How can I store my cryptocurrencies even more securely?
To store your crypto coins and tokens even more securely, you can rely on advanced security measures. Alongside using multi-signature wallets, which require multiple approvals for transactions, you should regularly back up your hardware wallets. These measures help ensure your digital assets are protected even in case of physical damage or loss.
Multi-signature wallets
Multi-signature wallets increase the security of your cryptocurrencies by making transactions dependent on multiple approvals. Instead of a single person having sole control of a wallet, multi-signature wallets require the consent of several parties to carry out transactions. This type of wallet is particularly useful for companies or groups that want to manage their crypto assets and holdings jointly. By distributing control, multi-signature wallets minimise the risk of theft or loss. Hackers would now need to compromise multiple keys to access the assets.
Hardware wallet backups
Backups of your hardware wallets are a fundamental security measure to ensure you retain access to your cryptocurrencies, even if the device is lost, damaged or stolen. A backup, usually in the form of a seed phrase, enables you to restore access to your cryptocurrencies. Store the seed phrase in a safe place, preferably separately from your hardware wallet. This way you protect yourself against both physical and digital threats.
Physical security measures for wallets
Alongside digital security measures, you should also consider physical protections for your wallets. This can include storing your hardware wallet securely in a safe or other location to protect it from theft or damage. For added protection, waterproof and fireproof containers can help guard your devices and backup information from environmental damage.
Safely storing cryptocurrency: store online or offline?

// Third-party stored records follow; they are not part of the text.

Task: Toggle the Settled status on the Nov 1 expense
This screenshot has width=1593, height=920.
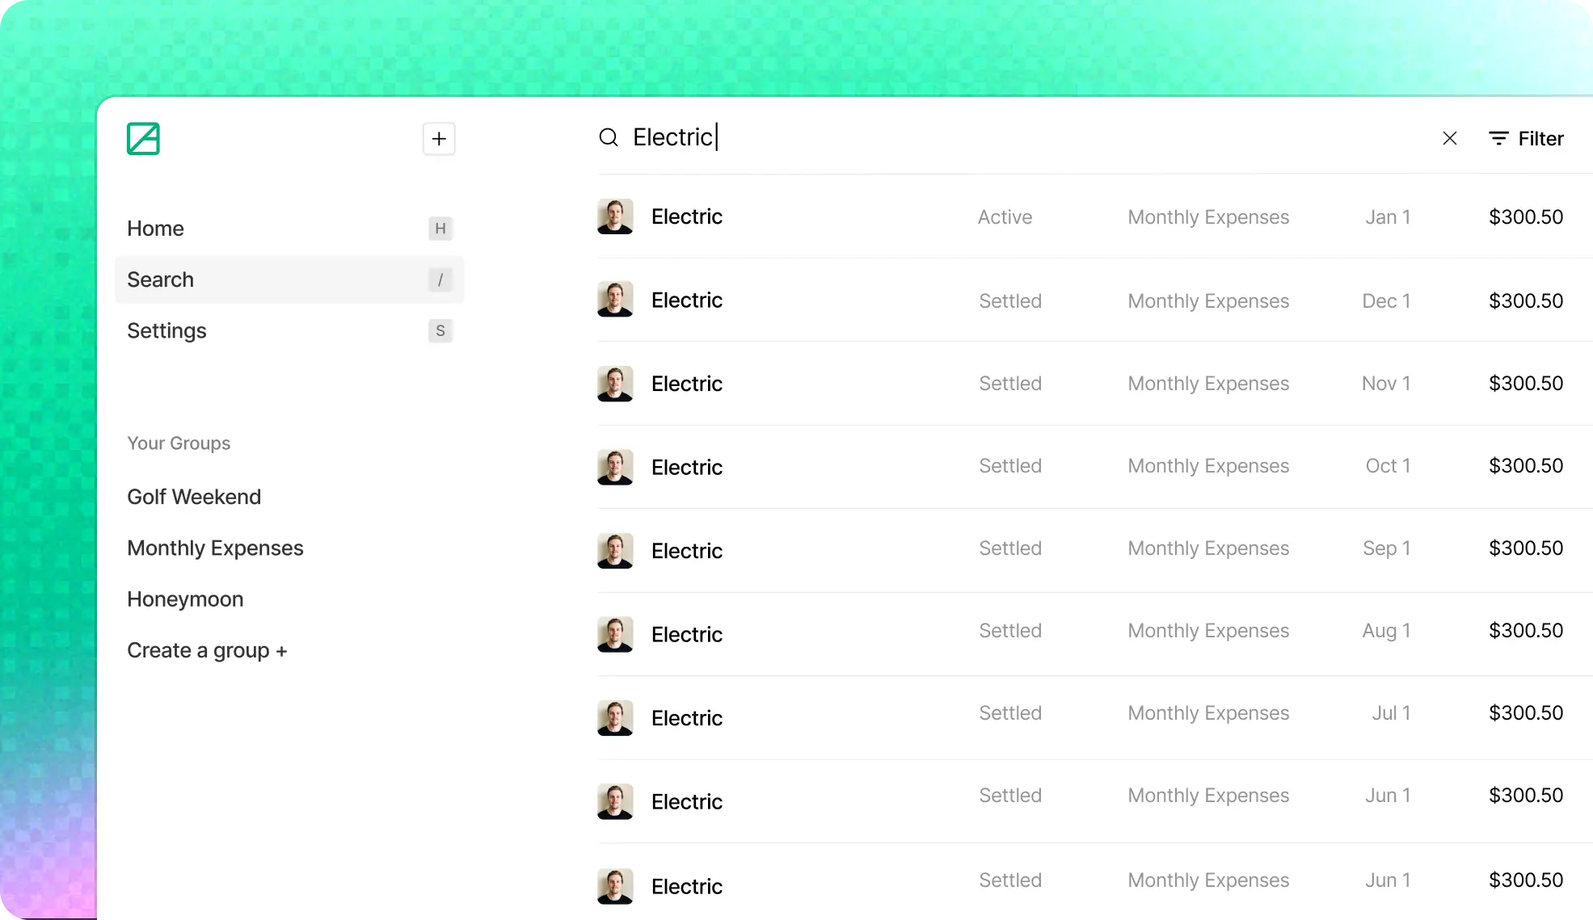Action: click(1009, 383)
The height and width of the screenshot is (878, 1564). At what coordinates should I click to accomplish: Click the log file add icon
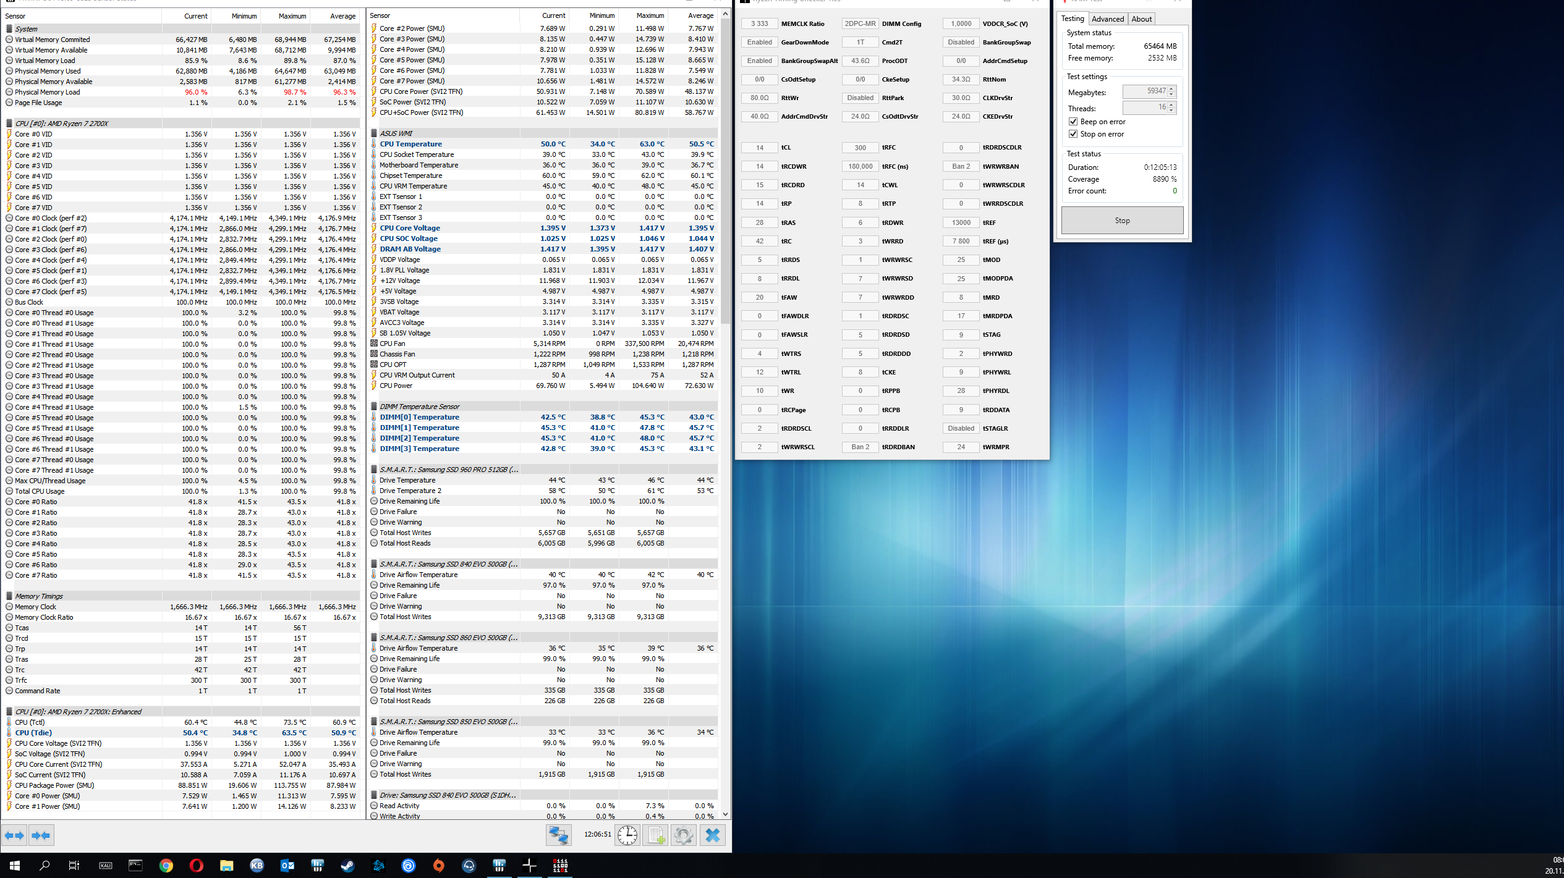pyautogui.click(x=655, y=835)
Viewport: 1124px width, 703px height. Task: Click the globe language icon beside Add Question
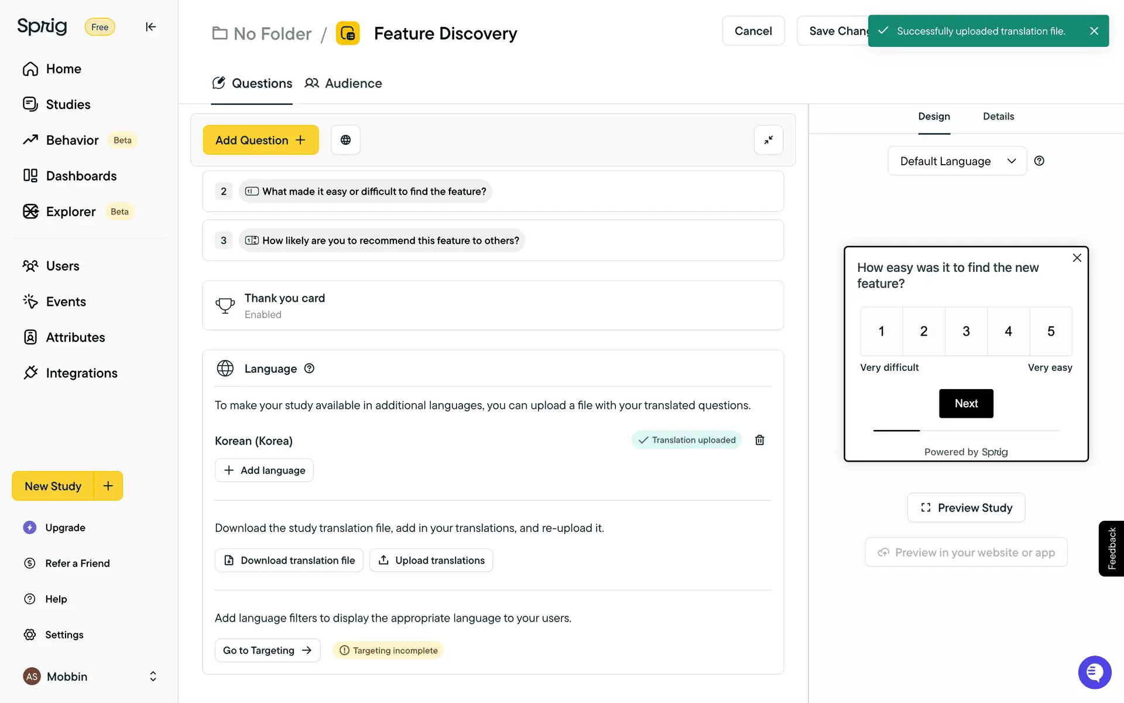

Whether you store your cryptocurrencies such as Bitcoin online or offline depends on your security needs and access requirements. Online storage, or “hot storage”, offers convenience and quick access, but is more vulnerable to online threats. Offline storage, “or cold storage”, offers the highest level of protection against digital attacks, but makes accessing your assets less convenient.
From an IT security perspective, every single point of failure is bad. A single point of failure (SPOF) is a system component whose failure can prevent the entire system from working. That means you should not just create one backup of your data, but always have multiple backups (e.g. on various USB sticks), multiple wallets and multiple passwords.
Reduce the use of services that are constantly connected to the internet or your computer. Trading platforms, for example, are primarily designed for trading and are not intended to securely store large amounts of cryptocurrencies long term. If you want to trade on an exchange, you typically still need to keep a certain balance on the platform to carry out transactions and provide liquidity.
What can happen if you don’t store your cryptocurrencies securely
Those who don’t store their cryptocurrencies securely risk losing their digital assets – whether through hacks, malware or fraudulent projects. To avoid common scams and phishing attacks, be alert to emails and messages that sound too good to be true. Also be cautious if they prompt you to enter personal information. The following examples illustrate the importance of storing crypto coins and tokens securely and staying alert to potential threats.
Mt. Gox: The biggest loss in Bitcoin history
In 2014, the then largest Bitcoin exchange Mt. Gox was hacked. Around 850,000 bitcoins disappeared – a loss that still resonates today. About 200,000 BTC were later recovered, but the rest remains missing.
Slope Wallet: Private keys compromised
In August 2022, over 9,000 wallets on the Solana blockchain were emptied. The cause was a security vulnerability in the Slope mobile wallet app, which unintentionally transmitted private keys to external services. The damage amounted to around 4.1 million US dollars.
Cryptojacking: Covert mining on your device
With cryptojacking, attackers secretly use your computing power to mine cryptocurrencies. A well-known example is the Coinhive script, which several websites embedded in 2017 to mine Monero – often without users’ knowledge.
ICO fraud: empty promises and exit scams
Many Initial Coin Offerings (ICOs) lure investors with unrealistic return promises and then disappear with the raised funds. A well-known example is BitConnect, which was exposed in 2018 as a Ponzi scheme. To protect yourself, always check the project’s whitepaper, the team and its regulation before investing – this reduces the risk of a crypto scam.